Jesus promises in the Sermon on the Mount that those who mourn will be comforted, the hungry will be filled, the pure will see God. Grief in Zambia and Sudan is overwhelming, but I cling to God’s promise that those who mourn will find comfort. I often shortchange the incredible power of God’s Word, which resonates with the destitute in Sudan just as it does in American or Zambia or anywhere else. I trust that God is molding something good and holy out of a world that includes suffering on a massive scale in Africa. In fact, the book of Hebrews says Jesus learned how to help those who suffered because of how he suffered. Hebrews also tells us Christ was made perfect through suffering. The book of James insists we count it all joy when we encounter trials, because it produces perseverance and mature faith.
For all the agony the Sudanese endure, many of them are rich in faith because of their suffering. While I do not envy the tragic and heartbreaking lives many of them have led, I do envy the fullness of their faith as a result of their suffering. That’s the kind of wealth that matters.
During our two-day layover in Uganda at the end of our trip, we visited a huge, beautiful mosque. It was built by Muammar al-Gaddafi, Libya's leader. Yours truly donned a hijab, wrap-around skirt and bare feet as we toured. God gave me the opportunity to learn a lot about Islam and the Qur’an on this trip, and even to share the Gospel with a few Muslims. It was a powerful time of God, which led me to buy and study the Qur’an in Dallas.
Some of the people who love me most in this world have told me, in no uncertain terms, that they believe I’m a religious fundamentalist who’s been indoctrinated by the Bible Belt. They say this no matter of how many times I tell them I was converted from atheism during my junior year of college Upstate New York. I loved Jesus – and Country music – long before I moved to Texas. (They’re both in Upstate New York, in case you’ve never been.) The Gospel has become the lens through which I see the world – sometimes at the expense of important relationships and the way I’m viewed socially. I’m OK with that. We all have the same need for forgiveness. We all will have a day of reckoning. We all have the same God-shaped void that will never be filled by anything else, no matter how hard we try.
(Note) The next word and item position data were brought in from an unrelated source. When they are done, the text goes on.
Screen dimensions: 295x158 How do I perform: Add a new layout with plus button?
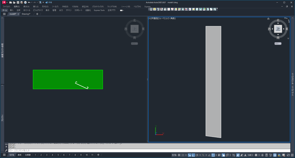(98, 155)
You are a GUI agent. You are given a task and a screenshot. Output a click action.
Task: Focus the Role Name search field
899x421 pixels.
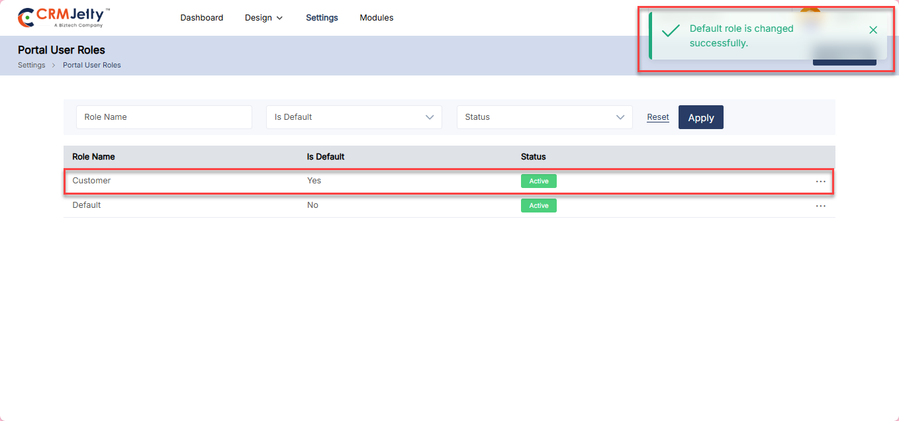pyautogui.click(x=164, y=117)
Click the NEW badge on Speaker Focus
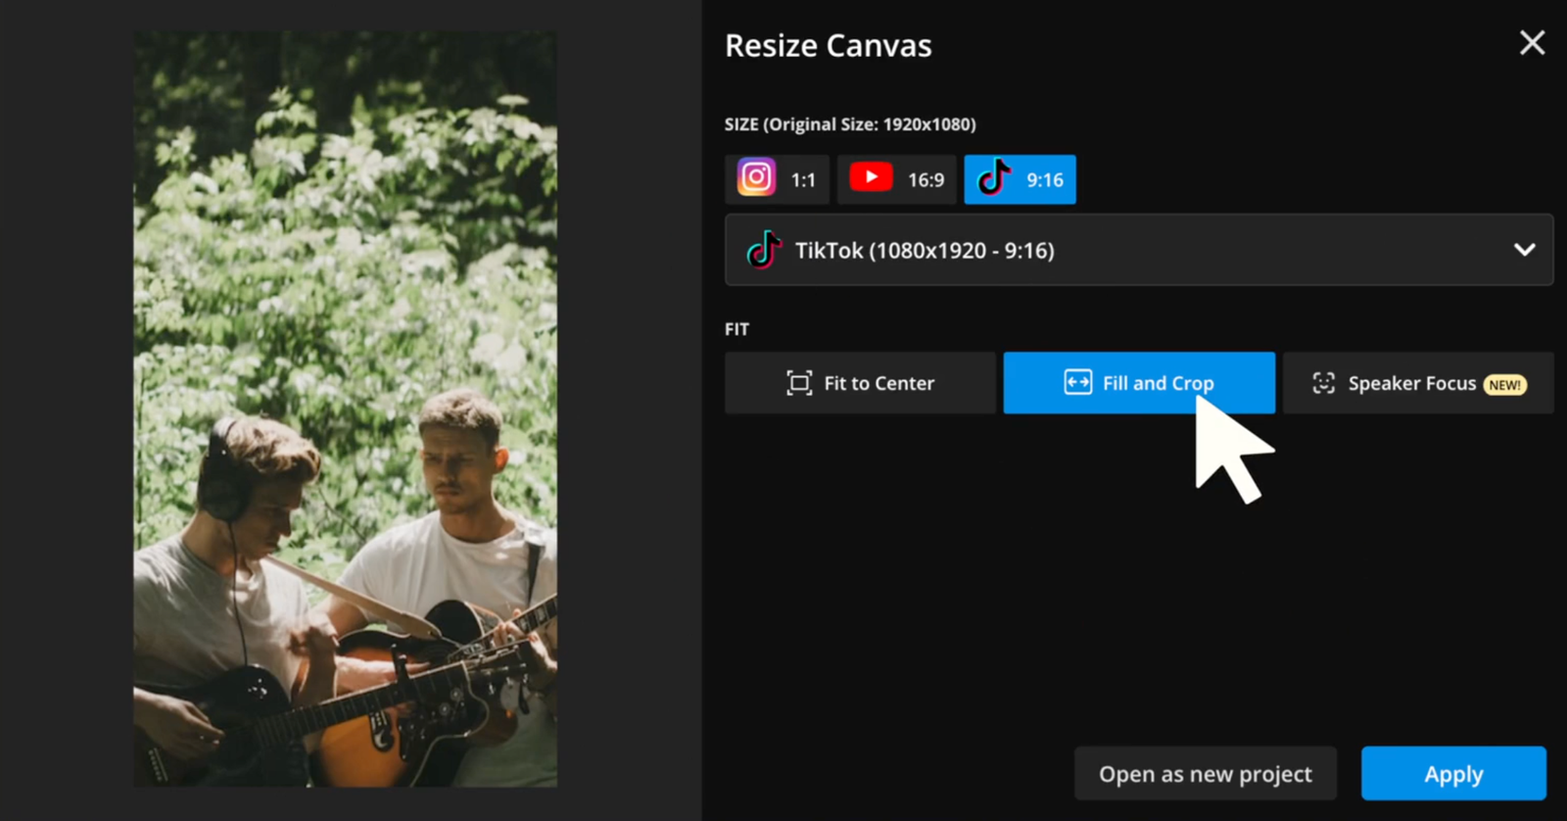 point(1505,384)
Every believer in Christ -- or potential believer -- has been offered eternal life and infinite joy. For some, that joy on Earth is counterintuitively found in the absence of showers, proper nutrition and decent nights’ sleep. Christians endure some hardships because we know this life is transient, and eternal life is just that – eternal. Christ came so that we could have life, and life more abundantly. He came so we would pursue God and not our temporal selves by helping the poor, the needy and the hurting in every nation on Earth. Praise God that he doesn’t need us to do his work, but that all believers, from Sudan to Zambia to America and beyond, are more than conquerors through him who loves us.